Loading a model in Python
Once a model has been trained, ParSNIP has a vast Python API for manipulating it and using it to generate predictions and plots. To load a model in Python:
>>> import parsnip
>>> model = parsnip.load_model('/path/to/model.h5')
There are several built-in models included that can be loaded by specifying their name. Currently, these are:
plasticc
trained on the PLAsTiCC dataset.ps1
trained on the PS1 dataset from Villar et al. 2020.plasticc_photoz
trained on the PLAsTiCC dataset. Uses the photometric redshifts instead of the true redshifts.
To load one of these built-in models:
>>> model = parsnip.load_model('plasticc')
Assuming that you have a light curve in sncosmo
format, some examples of what can be
done with a model include:
Predict the latent representation of a light curve:
>>> model.predict(light_curve)
{
'object_id': 'PS0909006',
...
's1': 0.19424194,
's1_error': 0.44743112,
's2': -0.051611423,
's2_error': 1.0143535,
...
}
Plot the predicted light curve:
>>> parsnip.plot_light_curve(light_curve, model)
Plot the predicted spectrum at a given time:
>>> parsnip.plot_spectrum(light_curve, model, time=53000.)

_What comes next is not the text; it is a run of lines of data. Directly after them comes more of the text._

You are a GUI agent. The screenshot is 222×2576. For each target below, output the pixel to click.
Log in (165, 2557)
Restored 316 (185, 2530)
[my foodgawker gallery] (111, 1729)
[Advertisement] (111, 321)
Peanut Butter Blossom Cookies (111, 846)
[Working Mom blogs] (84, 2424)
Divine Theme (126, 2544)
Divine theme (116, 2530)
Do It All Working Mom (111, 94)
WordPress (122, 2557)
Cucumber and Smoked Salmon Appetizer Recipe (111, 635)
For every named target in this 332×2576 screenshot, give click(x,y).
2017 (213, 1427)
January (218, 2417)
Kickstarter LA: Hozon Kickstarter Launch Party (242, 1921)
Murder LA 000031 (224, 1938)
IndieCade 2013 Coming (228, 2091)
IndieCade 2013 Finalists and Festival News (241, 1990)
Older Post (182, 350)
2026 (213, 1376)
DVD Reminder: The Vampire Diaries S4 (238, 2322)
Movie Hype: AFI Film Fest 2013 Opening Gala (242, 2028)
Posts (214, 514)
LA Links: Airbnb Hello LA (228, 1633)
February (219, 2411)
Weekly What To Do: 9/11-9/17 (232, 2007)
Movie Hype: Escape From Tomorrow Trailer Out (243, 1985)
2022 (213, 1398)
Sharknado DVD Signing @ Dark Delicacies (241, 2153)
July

See the Reference / API page for a list of all of the built-in methods, or the notebooks that were used to make figures for Boone et al. 2021 for examples.
Classifying light curves
To classify light curves, we first need to predict their representations using a ParSNIP
model. This can be done either with the parsnip_predict
script described previously or
by operating in memory on an lcdata
Dataset object:
>>> predictions = model.predict_dataset(dataset)
>>> print(predictions)
object_id ra dec ... s3 s3_error
--------- -------- -------- ... ------------- -----------
PS0909006 333.9503 1.1848 ... 0.19424233 0.4474311
PS0909010 37.1182 -4.0789 ... -0.40881702 0.59658796
PS0910012 52.4718 -28.0867 ... -2.142636 0.08176677
PS0910016 35.3073 -3.91 ... -0.31671444 0.5740286
... ... ... ... ... ...
A classifier can be trained on a set of predictions with:
>>> classifier = parsnip.Classifier()
>>> classifier.train(predictions)
The classifier can the be used to generate predictions for a new dataset with:
>>> classifier.predict(new_predictions)
object_id SLSN SNII SNIIn SNIa SNIbc
--------- ----- ----- ----- ----- -----
PS0909006 0.009 0.025 0.031 0.858 0.077
PS0909010 0.001 0.002 0.017 0.954 0.024
PS0910016 0.002 0.002 0.017 0.948 0.032
PSc000001 0.003 0.936 0.038 0.003 0.021
PSc090022 0.960 0.001 0.037 0.001 0.000
... ... ... ... ... ...
For more details and examples, see the classification demo notebook.